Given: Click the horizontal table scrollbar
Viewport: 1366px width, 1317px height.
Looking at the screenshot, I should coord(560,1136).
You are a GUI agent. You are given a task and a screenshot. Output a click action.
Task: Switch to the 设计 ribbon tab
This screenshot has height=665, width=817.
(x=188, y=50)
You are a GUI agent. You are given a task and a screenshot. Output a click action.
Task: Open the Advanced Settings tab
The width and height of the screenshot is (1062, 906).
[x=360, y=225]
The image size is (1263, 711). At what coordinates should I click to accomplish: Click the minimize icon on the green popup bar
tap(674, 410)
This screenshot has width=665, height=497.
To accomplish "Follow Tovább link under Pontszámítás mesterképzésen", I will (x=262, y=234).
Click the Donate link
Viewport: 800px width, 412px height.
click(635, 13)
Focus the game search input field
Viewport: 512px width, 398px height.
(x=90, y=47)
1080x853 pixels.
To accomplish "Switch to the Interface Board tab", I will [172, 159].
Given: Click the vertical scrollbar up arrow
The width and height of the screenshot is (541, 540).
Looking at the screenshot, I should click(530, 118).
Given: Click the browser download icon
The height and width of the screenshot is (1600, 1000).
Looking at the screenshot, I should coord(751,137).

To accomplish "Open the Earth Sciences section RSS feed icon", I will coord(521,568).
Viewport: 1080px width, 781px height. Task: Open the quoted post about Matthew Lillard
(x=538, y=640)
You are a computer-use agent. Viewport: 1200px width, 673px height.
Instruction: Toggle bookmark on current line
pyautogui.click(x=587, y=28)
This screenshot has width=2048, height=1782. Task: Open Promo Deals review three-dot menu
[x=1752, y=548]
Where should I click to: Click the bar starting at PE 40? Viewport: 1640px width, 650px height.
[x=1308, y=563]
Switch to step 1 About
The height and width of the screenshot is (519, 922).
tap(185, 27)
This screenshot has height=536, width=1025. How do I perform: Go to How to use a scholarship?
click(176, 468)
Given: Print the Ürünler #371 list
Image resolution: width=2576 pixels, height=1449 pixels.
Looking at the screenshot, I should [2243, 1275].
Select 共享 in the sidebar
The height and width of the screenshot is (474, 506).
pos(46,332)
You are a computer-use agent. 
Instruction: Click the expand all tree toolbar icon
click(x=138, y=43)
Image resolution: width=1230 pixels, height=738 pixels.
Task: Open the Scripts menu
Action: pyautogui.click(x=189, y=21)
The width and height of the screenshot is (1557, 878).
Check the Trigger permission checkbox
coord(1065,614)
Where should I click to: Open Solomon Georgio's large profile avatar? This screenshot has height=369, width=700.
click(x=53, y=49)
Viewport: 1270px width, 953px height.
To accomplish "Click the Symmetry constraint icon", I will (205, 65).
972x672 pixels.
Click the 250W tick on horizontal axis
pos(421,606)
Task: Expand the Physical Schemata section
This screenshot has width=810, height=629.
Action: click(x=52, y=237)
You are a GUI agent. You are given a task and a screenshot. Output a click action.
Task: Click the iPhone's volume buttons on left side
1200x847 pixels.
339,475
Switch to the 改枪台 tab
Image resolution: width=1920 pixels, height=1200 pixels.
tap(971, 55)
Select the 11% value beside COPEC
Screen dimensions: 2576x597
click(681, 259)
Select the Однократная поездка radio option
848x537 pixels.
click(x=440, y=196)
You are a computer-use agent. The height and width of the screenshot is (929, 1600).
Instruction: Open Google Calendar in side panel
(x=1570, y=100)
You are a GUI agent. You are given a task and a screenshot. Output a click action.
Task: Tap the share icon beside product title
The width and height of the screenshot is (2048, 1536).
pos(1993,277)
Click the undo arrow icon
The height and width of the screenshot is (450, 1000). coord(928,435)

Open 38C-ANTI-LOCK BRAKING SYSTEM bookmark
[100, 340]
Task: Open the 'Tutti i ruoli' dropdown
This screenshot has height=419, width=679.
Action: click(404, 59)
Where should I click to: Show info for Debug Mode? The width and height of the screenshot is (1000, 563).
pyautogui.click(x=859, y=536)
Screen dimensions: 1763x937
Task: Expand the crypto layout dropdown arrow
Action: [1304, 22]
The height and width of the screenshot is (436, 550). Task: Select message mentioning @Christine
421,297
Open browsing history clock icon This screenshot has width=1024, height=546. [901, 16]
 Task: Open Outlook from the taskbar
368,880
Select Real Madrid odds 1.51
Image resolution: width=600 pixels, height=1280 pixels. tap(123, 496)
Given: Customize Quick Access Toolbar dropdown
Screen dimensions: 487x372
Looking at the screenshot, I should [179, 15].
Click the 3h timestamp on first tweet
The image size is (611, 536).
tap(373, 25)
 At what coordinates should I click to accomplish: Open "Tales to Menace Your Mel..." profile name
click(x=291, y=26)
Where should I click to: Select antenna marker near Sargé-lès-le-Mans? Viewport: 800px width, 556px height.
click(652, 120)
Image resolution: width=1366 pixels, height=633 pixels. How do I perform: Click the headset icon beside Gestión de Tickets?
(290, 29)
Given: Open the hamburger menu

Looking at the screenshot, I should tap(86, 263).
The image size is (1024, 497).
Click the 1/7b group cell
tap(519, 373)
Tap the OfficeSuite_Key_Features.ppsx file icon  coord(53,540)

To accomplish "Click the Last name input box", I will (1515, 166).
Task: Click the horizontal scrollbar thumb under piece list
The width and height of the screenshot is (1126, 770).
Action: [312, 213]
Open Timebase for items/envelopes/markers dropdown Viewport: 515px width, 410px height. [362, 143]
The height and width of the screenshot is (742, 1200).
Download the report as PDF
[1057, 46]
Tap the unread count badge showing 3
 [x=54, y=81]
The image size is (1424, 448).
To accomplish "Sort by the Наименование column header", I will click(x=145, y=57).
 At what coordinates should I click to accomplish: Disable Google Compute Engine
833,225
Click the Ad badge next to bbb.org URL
★ ★ ★
WHAT IS BEING ASKED — Scan the listing above for the word "input" and copy every line that holds it.

EXERCISE RESULT —
Focus the game search input field
To accomplish "Click the Last name input box", I will (1515, 166).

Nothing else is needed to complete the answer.